Yes, electrostatic discharge is a real problem.  I've seen the high-resolution SEM imagery of the aftermath of plenty of parts.

 No, people don't believe it.  Their logic resembles the logic of a person who has successfully crossed a road blindfolded several times, and concludes that since they did not die, there is no reason to confine themselves to a crosswalk, or even to look for traffic.

Not just people like us building their own machines.  I had a conversation with the manufacturing manager of a small company which built workstations for computer-aided design in the mid 1980s who actually believe that there were no real ESD problems and that 3M was just building on a myth in order to sell him stuff to help manage the problem in his facility.

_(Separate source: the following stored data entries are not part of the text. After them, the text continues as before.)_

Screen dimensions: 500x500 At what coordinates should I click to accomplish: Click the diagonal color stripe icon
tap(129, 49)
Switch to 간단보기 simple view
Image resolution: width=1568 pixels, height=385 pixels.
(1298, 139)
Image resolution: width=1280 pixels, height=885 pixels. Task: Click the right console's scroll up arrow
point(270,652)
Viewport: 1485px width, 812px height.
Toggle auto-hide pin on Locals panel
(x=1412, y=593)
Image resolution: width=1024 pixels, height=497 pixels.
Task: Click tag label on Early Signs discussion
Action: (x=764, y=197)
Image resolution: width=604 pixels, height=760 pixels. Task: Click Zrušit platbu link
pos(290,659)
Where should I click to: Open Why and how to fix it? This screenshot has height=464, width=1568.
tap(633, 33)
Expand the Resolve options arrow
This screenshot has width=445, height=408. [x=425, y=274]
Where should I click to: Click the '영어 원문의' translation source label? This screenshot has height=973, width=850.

I've worked in a university where they researched new techniques for creating microchips.  I was told everything had protection diodes nowadays.  And I must have handled several thousand computer parts with no precautions and no ill effects.  Maybe I'm just not the type of person to create static?  The humidity in Scotland probably helps!  I have once heard of a problem.  A computer I built for someone, I shipped it to them wrapped in bubblewrap.  The customer told me he'd unwrapped it and got a static shock, caused by the bubblewrap, and he thought he had his fingers at the back near the graphics card outputs.  The graphics card refused to work.  From then on I bought static free bubblewrap (the pink stuff).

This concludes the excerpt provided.